Aim of the task:
Each line of the records below that contains "will" needs to be copied.

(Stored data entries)
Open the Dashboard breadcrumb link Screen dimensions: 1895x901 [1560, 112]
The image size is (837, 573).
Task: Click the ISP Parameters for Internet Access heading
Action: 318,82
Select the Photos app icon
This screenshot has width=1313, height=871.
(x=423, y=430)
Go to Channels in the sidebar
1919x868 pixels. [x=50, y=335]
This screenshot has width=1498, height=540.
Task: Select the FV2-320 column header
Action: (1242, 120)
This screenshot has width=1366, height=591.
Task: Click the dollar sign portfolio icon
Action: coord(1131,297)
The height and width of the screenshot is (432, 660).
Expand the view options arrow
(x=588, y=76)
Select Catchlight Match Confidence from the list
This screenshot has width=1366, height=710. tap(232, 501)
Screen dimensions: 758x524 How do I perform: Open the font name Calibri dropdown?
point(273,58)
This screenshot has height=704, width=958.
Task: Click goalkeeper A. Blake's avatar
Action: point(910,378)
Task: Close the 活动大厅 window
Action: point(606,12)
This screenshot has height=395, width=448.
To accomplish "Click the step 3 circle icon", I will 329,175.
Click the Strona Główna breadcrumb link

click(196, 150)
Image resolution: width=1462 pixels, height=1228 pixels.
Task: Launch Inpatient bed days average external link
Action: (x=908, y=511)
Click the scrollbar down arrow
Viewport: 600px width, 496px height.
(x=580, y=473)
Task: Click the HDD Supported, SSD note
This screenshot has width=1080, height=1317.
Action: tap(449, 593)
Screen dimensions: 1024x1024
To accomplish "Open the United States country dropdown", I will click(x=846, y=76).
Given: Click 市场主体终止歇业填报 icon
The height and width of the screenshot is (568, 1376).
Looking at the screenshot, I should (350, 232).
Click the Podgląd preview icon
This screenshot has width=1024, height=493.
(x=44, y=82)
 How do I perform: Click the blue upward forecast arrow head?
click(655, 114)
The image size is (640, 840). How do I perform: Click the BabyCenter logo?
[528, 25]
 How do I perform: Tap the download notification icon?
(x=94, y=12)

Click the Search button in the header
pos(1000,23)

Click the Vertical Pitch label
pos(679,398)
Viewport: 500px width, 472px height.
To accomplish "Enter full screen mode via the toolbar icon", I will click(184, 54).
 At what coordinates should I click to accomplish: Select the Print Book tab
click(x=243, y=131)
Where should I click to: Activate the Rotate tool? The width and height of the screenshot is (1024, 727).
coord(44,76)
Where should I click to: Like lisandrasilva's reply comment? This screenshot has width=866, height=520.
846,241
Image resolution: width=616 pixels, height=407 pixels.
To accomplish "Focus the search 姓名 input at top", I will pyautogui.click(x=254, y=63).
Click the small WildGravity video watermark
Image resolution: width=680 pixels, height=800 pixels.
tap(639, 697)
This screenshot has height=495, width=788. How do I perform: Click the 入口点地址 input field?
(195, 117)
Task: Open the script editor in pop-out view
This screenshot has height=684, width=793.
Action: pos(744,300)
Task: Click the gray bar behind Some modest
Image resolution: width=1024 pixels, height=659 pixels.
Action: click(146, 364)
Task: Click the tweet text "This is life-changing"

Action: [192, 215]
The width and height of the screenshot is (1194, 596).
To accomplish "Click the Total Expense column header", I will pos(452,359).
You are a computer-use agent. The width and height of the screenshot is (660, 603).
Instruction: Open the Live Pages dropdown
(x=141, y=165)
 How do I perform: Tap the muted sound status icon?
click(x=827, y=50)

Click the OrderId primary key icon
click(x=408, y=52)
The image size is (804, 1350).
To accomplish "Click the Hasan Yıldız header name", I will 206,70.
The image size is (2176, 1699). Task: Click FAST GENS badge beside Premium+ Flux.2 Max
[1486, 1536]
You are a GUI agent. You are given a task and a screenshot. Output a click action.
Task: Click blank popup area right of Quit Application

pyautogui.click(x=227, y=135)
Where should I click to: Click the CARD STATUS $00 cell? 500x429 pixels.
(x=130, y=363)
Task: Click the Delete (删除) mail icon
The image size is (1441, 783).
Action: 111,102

Expected output:
To accomplish "Click the step 3 circle icon", I will 329,175.
To accomplish "Open the United States country dropdown", I will click(x=846, y=76).
To accomplish "Enter full screen mode via the toolbar icon", I will click(184, 54).
To accomplish "Focus the search 姓名 input at top", I will pyautogui.click(x=254, y=63).
To accomplish "Click the Total Expense column header", I will pos(452,359).
To accomplish "Click the Hasan Yıldız header name", I will 206,70.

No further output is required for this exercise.